-------- SUPPLIED RECORDS

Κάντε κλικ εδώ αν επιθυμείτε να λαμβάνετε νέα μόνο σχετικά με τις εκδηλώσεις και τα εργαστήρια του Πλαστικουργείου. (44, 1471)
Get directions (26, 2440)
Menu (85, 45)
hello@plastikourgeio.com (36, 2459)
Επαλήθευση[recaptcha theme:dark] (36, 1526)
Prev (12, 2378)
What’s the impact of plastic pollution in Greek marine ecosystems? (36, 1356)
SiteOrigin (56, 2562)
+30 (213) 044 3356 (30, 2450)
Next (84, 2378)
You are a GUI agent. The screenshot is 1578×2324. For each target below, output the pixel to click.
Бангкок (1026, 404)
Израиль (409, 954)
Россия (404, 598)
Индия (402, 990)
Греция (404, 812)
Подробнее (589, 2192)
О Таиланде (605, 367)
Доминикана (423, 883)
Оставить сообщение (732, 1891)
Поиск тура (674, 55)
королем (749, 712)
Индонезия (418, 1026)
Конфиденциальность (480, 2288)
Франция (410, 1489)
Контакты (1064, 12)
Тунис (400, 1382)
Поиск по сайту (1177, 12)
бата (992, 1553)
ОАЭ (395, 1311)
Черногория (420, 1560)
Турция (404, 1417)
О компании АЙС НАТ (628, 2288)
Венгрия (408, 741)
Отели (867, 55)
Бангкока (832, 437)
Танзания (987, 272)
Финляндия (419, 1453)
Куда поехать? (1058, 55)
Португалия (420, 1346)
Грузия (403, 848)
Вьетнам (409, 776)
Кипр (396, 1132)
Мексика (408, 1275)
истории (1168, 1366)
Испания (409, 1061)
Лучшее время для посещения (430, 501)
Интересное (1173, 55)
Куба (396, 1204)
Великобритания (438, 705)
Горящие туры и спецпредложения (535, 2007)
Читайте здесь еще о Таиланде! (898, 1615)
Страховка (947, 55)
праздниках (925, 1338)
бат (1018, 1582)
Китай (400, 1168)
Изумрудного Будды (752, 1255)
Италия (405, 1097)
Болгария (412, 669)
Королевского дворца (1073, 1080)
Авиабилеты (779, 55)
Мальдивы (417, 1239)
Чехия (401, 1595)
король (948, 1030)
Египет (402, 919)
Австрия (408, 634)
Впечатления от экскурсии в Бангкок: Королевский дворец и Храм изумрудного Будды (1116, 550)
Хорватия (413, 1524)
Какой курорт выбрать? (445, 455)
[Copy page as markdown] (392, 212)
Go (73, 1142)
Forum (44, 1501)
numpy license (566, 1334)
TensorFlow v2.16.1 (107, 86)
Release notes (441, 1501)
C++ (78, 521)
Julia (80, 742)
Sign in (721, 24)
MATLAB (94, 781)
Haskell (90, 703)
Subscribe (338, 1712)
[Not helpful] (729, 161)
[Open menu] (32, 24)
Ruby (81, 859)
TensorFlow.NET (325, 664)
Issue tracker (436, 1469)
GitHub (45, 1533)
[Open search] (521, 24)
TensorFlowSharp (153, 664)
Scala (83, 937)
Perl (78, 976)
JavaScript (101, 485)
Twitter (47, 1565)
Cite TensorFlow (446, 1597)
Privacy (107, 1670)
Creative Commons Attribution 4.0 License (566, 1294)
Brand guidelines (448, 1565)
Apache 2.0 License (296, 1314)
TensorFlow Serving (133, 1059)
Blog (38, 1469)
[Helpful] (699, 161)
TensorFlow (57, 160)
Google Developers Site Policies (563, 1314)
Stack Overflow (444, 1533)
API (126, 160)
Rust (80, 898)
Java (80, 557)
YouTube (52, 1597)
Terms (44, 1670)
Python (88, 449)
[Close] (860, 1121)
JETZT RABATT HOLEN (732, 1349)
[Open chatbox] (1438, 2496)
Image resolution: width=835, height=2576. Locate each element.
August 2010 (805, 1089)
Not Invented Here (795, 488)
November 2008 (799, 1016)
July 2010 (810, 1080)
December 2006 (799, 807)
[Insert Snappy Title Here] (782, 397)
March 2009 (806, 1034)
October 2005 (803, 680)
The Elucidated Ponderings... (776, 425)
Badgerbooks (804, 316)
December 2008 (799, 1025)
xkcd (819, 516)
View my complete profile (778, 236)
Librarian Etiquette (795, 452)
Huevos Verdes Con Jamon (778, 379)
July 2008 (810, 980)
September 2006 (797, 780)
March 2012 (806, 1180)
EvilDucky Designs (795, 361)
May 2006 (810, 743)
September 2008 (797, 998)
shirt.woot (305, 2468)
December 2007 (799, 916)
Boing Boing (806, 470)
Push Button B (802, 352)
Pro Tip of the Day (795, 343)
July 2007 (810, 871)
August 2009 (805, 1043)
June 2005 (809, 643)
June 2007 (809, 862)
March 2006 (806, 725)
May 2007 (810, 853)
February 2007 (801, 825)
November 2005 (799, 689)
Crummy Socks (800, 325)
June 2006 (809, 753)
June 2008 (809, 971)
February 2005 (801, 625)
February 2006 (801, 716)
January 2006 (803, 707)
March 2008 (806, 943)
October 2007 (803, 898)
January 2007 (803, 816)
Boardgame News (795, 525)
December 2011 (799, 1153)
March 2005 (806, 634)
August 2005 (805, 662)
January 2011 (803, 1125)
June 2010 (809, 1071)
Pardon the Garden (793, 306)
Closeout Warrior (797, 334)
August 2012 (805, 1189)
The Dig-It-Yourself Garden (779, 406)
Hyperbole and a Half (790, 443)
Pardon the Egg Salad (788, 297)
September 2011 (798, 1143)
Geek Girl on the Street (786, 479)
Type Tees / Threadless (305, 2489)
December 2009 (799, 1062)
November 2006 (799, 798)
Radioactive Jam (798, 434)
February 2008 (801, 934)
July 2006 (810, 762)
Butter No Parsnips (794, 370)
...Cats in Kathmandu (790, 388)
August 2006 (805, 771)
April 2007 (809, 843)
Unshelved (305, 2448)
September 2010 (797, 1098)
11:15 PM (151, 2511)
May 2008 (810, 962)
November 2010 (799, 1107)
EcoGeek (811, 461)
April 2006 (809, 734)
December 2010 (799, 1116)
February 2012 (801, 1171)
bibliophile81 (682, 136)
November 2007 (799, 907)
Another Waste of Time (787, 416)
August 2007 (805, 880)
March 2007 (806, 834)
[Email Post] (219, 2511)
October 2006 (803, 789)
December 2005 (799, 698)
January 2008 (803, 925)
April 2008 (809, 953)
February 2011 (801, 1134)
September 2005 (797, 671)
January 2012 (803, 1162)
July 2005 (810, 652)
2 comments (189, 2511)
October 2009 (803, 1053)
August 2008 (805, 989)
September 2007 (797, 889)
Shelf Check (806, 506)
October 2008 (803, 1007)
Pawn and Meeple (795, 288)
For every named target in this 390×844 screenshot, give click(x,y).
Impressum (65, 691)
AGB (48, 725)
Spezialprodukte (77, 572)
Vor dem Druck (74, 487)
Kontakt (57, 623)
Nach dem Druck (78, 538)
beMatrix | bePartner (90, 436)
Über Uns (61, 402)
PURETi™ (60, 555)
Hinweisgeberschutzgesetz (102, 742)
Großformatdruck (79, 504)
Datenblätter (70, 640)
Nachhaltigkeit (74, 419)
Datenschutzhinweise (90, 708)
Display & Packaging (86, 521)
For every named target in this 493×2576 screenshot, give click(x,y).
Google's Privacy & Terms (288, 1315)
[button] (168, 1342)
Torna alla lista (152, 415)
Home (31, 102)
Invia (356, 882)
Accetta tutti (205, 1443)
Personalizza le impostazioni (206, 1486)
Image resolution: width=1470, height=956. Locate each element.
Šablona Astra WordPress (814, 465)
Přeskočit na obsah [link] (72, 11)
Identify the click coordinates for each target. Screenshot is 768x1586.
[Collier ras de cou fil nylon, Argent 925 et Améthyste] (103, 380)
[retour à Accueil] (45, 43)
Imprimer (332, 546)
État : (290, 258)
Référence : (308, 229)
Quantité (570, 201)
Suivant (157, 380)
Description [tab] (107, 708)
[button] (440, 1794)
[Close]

----------------

» THE PROBLEM
Look through the material above and print exactly the lines from the one containing "Финляндия (419, 1453)" to the one containing "[Open chatbox] (1438, 2496)", both included, and nothing more.

» TASK OUTPUT
Финляндия (419, 1453)
Куда поехать? (1058, 55)
Португалия (420, 1346)
Грузия (403, 848)
Вьетнам (409, 776)
Кипр (396, 1132)
Мексика (408, 1275)
истории (1168, 1366)
Испания (409, 1061)
Лучшее время для посещения (430, 501)
Интересное (1173, 55)
Куба (396, 1204)
Великобритания (438, 705)
Горящие туры и спецпредложения (535, 2007)
Читайте здесь еще о Таиланде! (898, 1615)
Страховка (947, 55)
праздниках (925, 1338)
бат (1018, 1582)
Китай (400, 1168)
Изумрудного Будды (752, 1255)
Италия (405, 1097)
Болгария (412, 669)
Королевского дворца (1073, 1080)
Авиабилеты (779, 55)
Мальдивы (417, 1239)
Чехия (401, 1595)
король (948, 1030)
Египет (402, 919)
Австрия (408, 634)
Впечатления от экскурсии в Бангкок: Королевский дворец и Храм изумрудного Будды (1116, 550)
Хорватия (413, 1524)
Какой курорт выбрать? (445, 455)
[Copy page as markdown] (392, 212)
Go (73, 1142)
Forum (44, 1501)
numpy license (566, 1334)
TensorFlow v2.16.1 (107, 86)
Release notes (441, 1501)
C++ (78, 521)
Julia (80, 742)
Sign in (721, 24)
MATLAB (94, 781)
Haskell (90, 703)
Subscribe (338, 1712)
[Not helpful] (729, 161)
[Open menu] (32, 24)
Ruby (81, 859)
TensorFlow.NET (325, 664)
Issue tracker (436, 1469)
GitHub (45, 1533)
[Open search] (521, 24)
TensorFlowSharp (153, 664)
Scala (83, 937)
Perl (78, 976)
JavaScript (101, 485)
Twitter (47, 1565)
Cite TensorFlow (446, 1597)
Privacy (107, 1670)
Creative Commons Attribution 4.0 License (566, 1294)
Brand guidelines (448, 1565)
Apache 2.0 License (296, 1314)
TensorFlow Serving (133, 1059)
Blog (38, 1469)
[Helpful] (699, 161)
TensorFlow (57, 160)
Google Developers Site Policies (563, 1314)
Stack Overflow (444, 1533)
API (126, 160)
Rust (80, 898)
Java (80, 557)
YouTube (52, 1597)
Terms (44, 1670)
Python (88, 449)
[Close] (860, 1121)
JETZT RABATT HOLEN (732, 1349)
[Open chatbox] (1438, 2496)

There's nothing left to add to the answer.